Now, with only 7 days, it’s impossible to include all my favourite box players, so I’ll start off by cheating a little. This video is where it all started for me. This was my first conscious exposure to the melodeon, which I found when I was 13, and without it I wouldn’t be playing!

So, here is a rare appearance of Saul Rose and Tim van Eyken together as part of Waterson:Carthy, with Raggle Taggle Gypsies.


For the second of my ‪#‎7daysofbox‬ choice, we move from the English tradition over the channel to the European bal-folk tradition. I remember discovering this style, and being blown away at the sheer musicality of the players. There are many wonderful exponents out there, but one of my favourites is Sophie Cavez, from Belgium. Here she is with her duo partner, the wonderfully named Balthazar Montanero, with Gaspacho.


I couldn’t do this #‎7daysofbox series without celebrating the music of Cotswold Morris dancing. I got my first melodeon about a month after I started dancing, so the two have always run parallel for me. One of my favourite Morris musicians, and someone from whom I take great inspiration, is Ian Dedic. Musician for one of the finest Cotswold Morris teams around, the World Famous Hammersmith Morris Men, Ian’s playing is full of interest, drive and lift – everything you need to get the dancers off the ground, and to keep the audience interested. Here is Ian playing his amazing arrangement of Shooting for Smiffs at Sidmouth 9 years ago.


Day 4 of my ‪#‎7daysofbox‬, and I’m sort of cheating again by extended the defintion of ‘box’ to all squeezeboxes, specifically the English concertina. Rob Harbron is one of the finest musicians in any genre and on any instrument. His playing is subtle, intricate and often deeply moving. His playing and his approach to traditional music, along with his incredible composition skills, are a constant source of inspiration to me. Here he is as part of Leveret (along with Sam Sweeney & Andy Cutting), with his beautiful tune Dundas.


It’s day 5 of my ‪#‎7daysofbox‬ stint, and we’re headed back over the channel to The Netherlands, and a player that may be an unknown to many. One of the things that defines Remco Sietsema’s playing is the pure, infectious rhythm that gets under your skin. He takes his influences from all over the world, including English, Italian and Madagascan players. This is his composition African Rock, and it swings like a mofo.
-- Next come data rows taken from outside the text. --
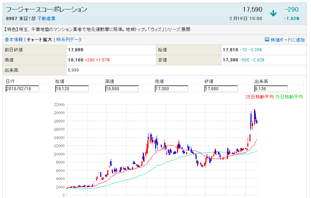
Task: Open the 不動産業 sector link
Action: pos(46,18)
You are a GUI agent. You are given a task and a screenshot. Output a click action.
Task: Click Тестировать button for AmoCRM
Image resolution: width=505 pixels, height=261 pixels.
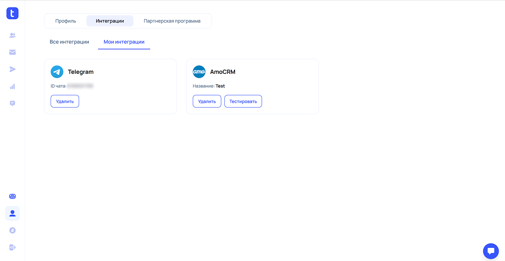click(243, 101)
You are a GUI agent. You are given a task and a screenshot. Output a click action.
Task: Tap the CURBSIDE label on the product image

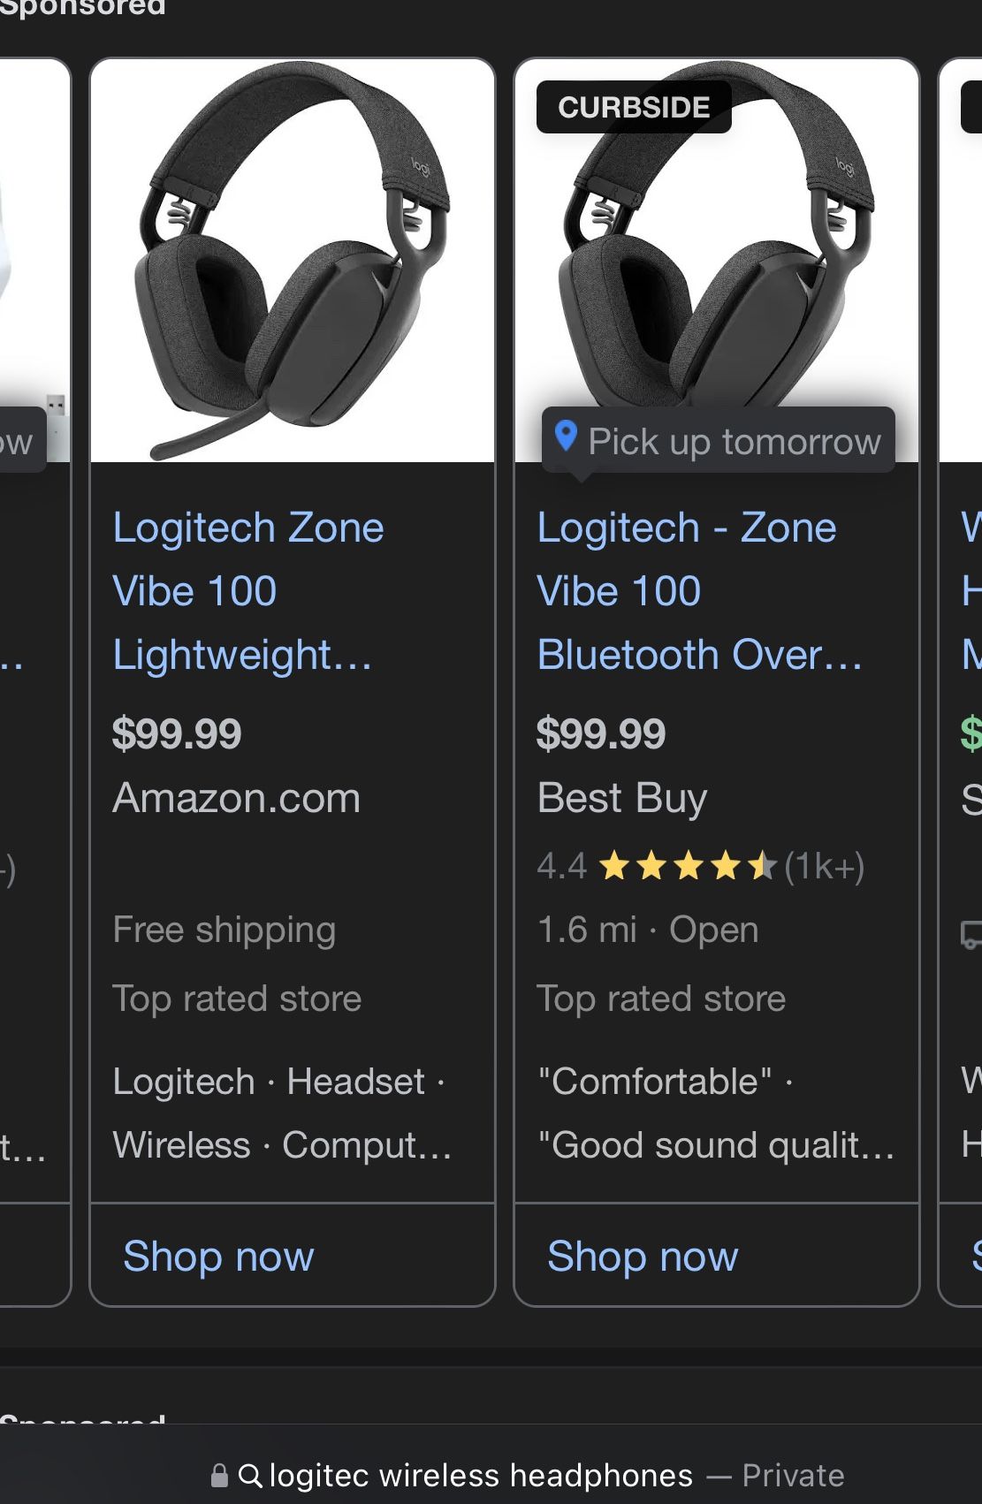pos(632,107)
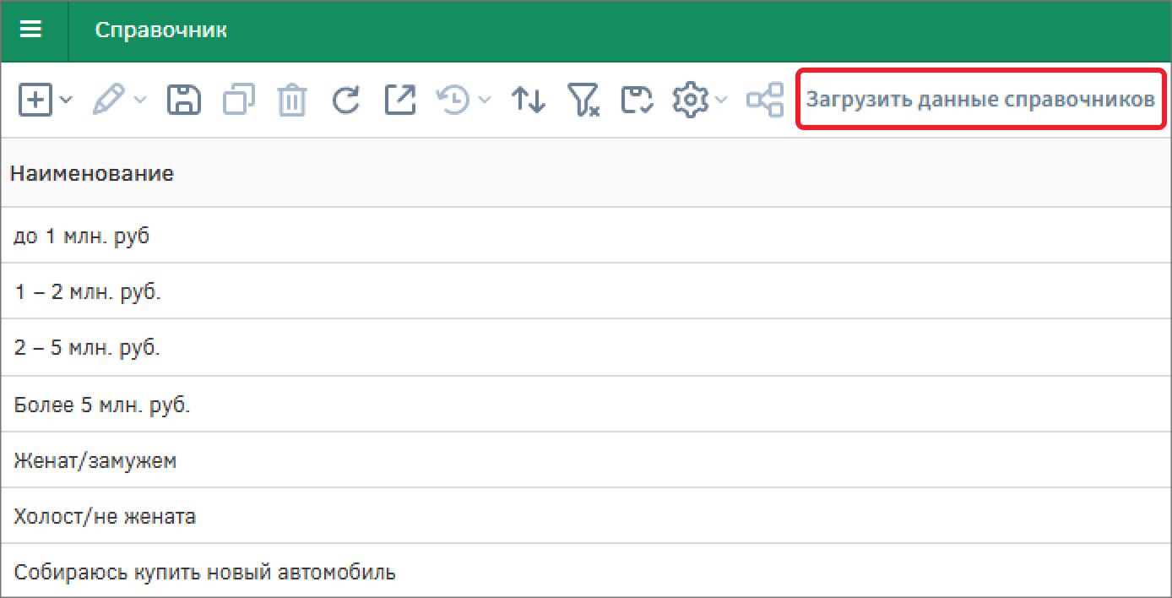
Task: Open the hamburger menu
Action: click(x=31, y=30)
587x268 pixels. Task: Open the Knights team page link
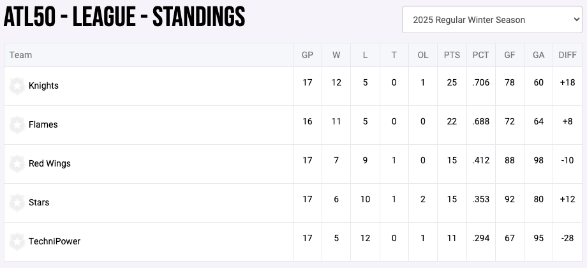[43, 86]
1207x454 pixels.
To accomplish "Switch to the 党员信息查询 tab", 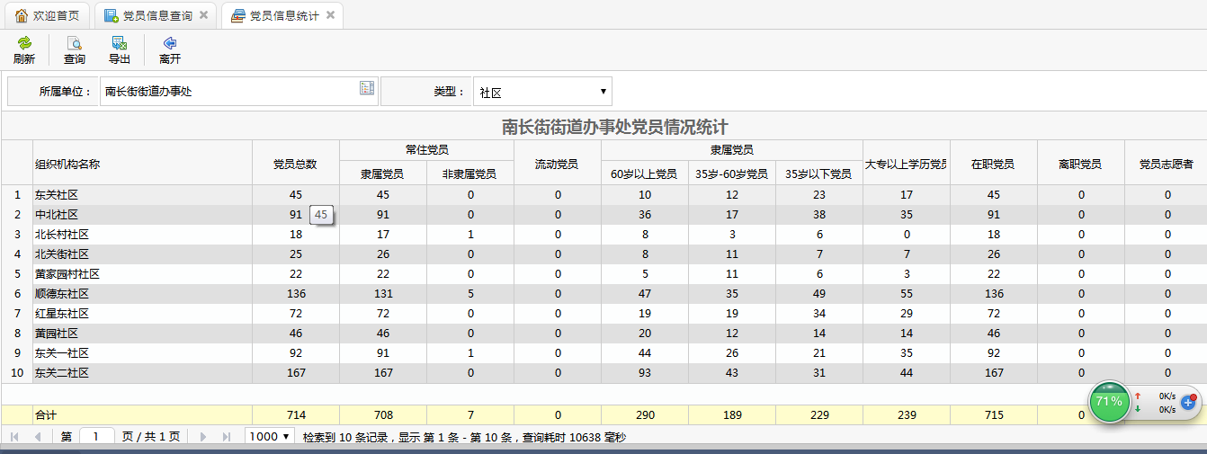I will [x=149, y=15].
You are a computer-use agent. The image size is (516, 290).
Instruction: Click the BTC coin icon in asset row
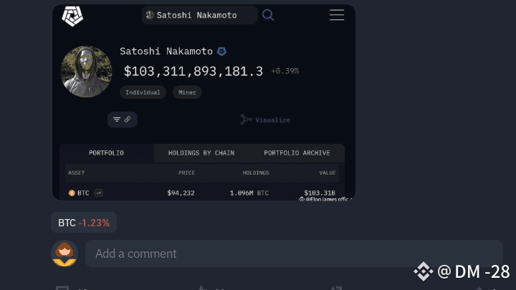72,193
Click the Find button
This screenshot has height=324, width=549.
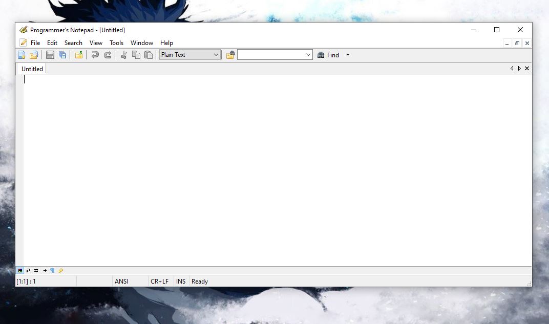point(328,55)
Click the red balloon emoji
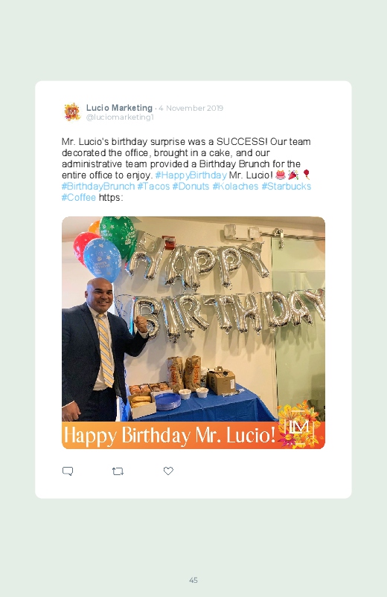387x597 pixels. point(306,175)
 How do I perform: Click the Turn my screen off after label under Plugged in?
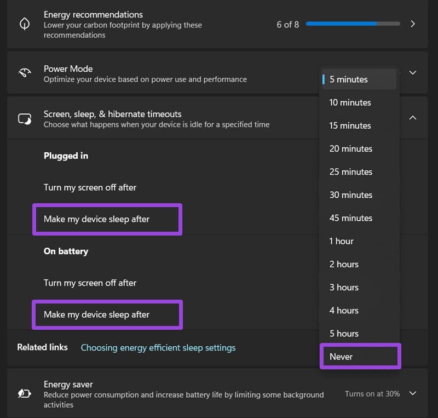pos(90,187)
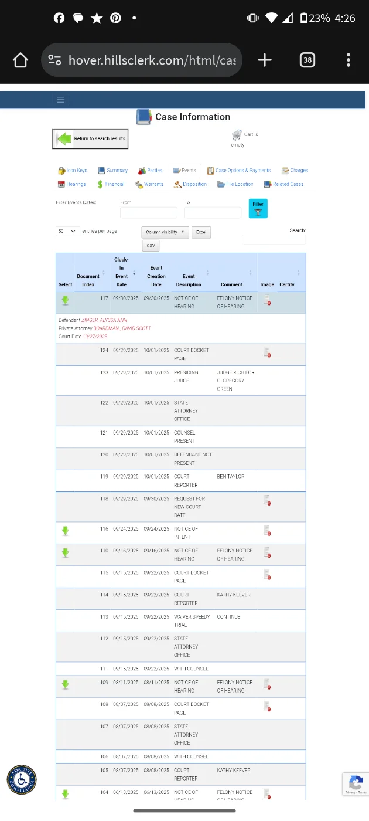Image resolution: width=369 pixels, height=821 pixels.
Task: Open the entries per page dropdown
Action: [67, 232]
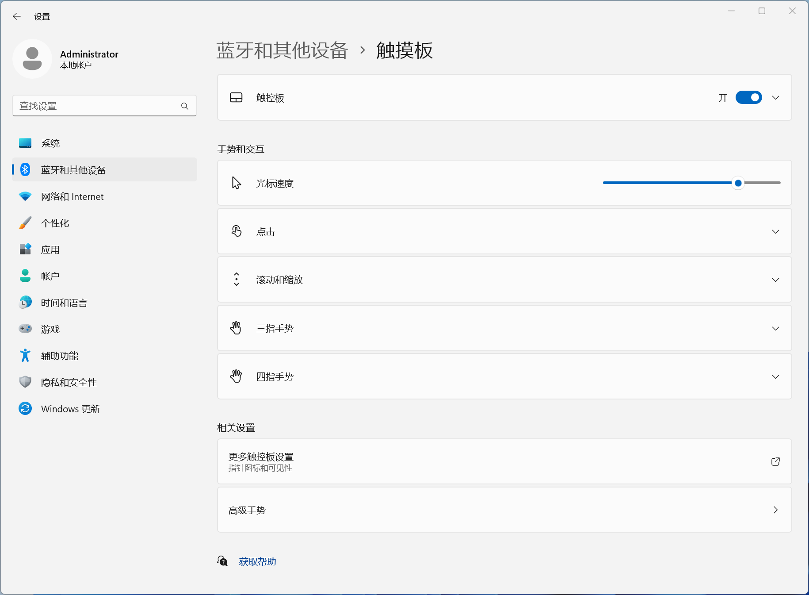Expand the 三指手势 options

775,328
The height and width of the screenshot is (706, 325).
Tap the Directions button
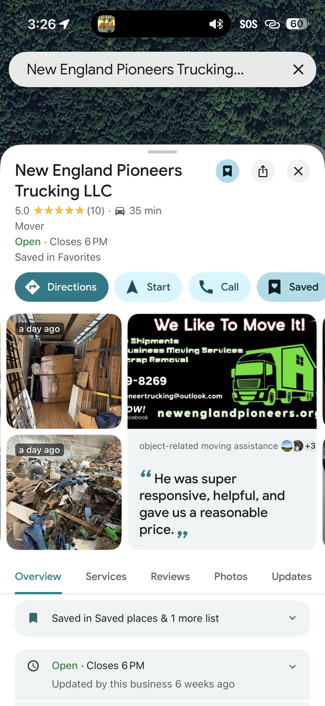pos(62,287)
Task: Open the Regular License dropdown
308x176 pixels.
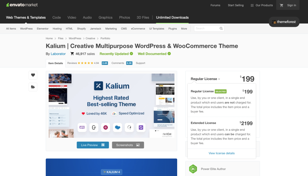Action: pos(205,79)
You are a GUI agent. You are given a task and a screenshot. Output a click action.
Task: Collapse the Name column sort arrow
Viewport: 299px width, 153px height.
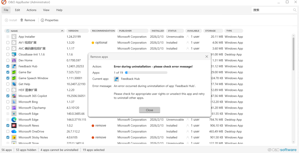pyautogui.click(x=62, y=31)
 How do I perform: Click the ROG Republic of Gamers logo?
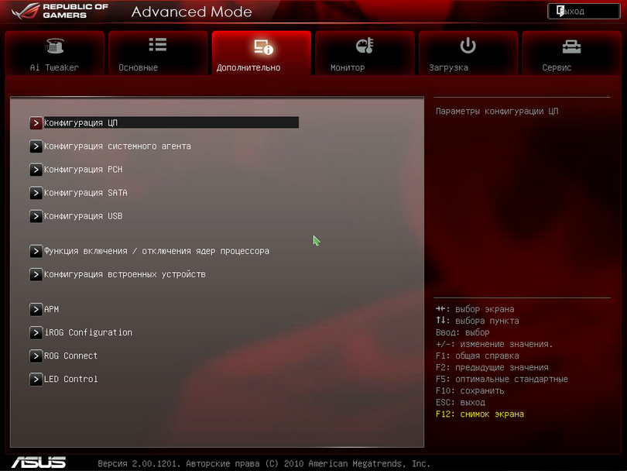[54, 12]

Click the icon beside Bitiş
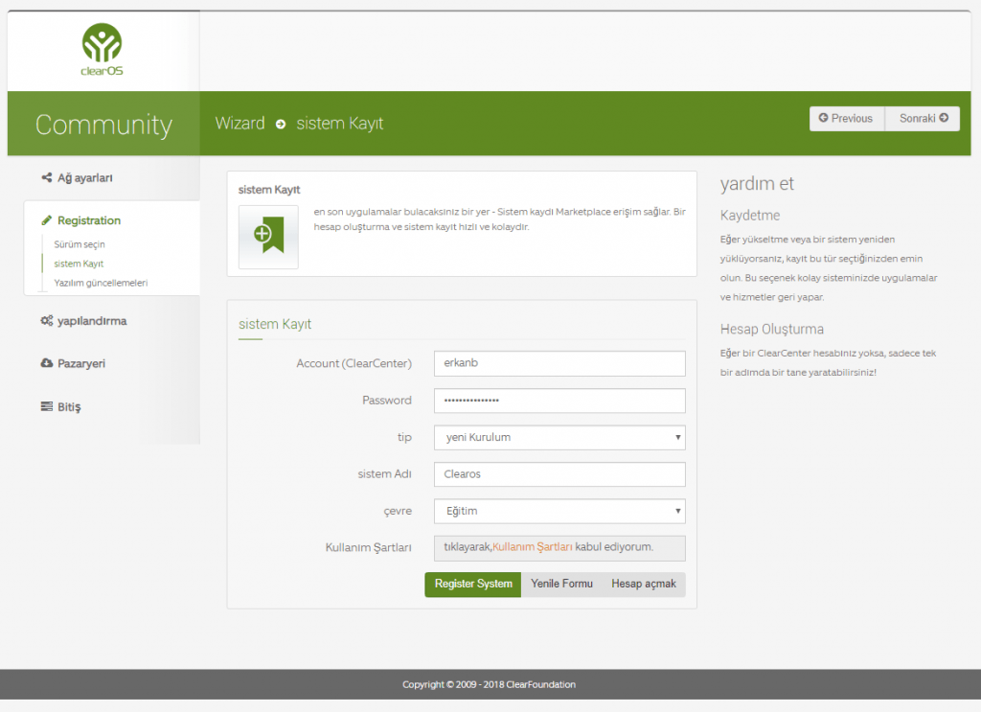(47, 406)
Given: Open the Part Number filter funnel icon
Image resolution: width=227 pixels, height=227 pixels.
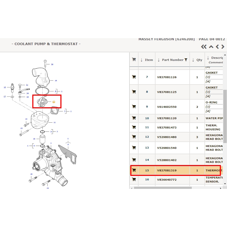Looking at the screenshot, I should click(186, 60).
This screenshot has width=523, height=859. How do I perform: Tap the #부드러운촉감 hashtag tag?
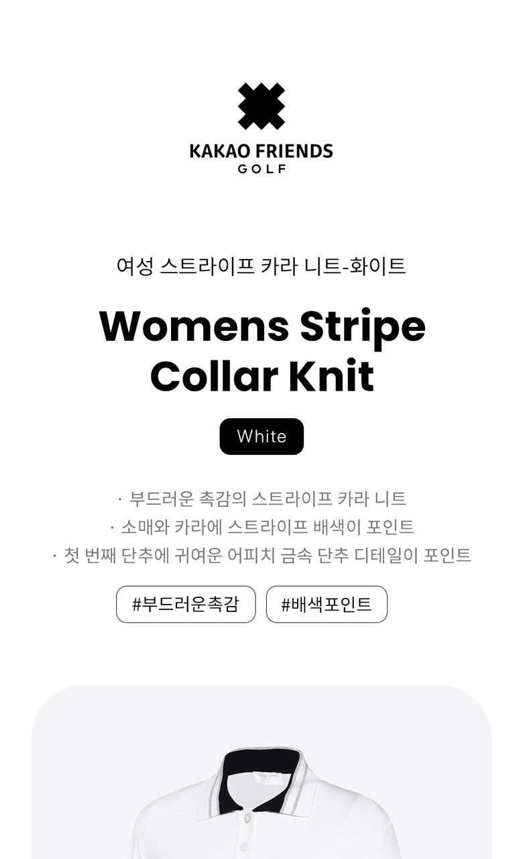click(x=186, y=604)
Day 6 of ‪#‎7daysofbox‬, and we’re back to the world of Morris, specifically to Molly dancing. When I was living in Cambridge, I spent a few years playing for Gog Magog Molly, alongside the wonderful Andrew Swaine. Most melodeon players deride piano accordionists, but I learnt an awful lot about rhythm and drive from playing alongside Andrew. Just a wonderful bounce!


Day 7, the final day, of my ‪#‎7daysofbox‬ choices. I really couldn’t compile a list of my favourite box players and leave out this man. One of the most important and influential people in the last 50 years of English folk music, he is an astonishing musician, a composer of fantastic tunes, and not a bad dancer either! He’s probably the most obvious influence on my style, and my approach to traditional music in general. Ladies and gentleman, John Kirkpatrick.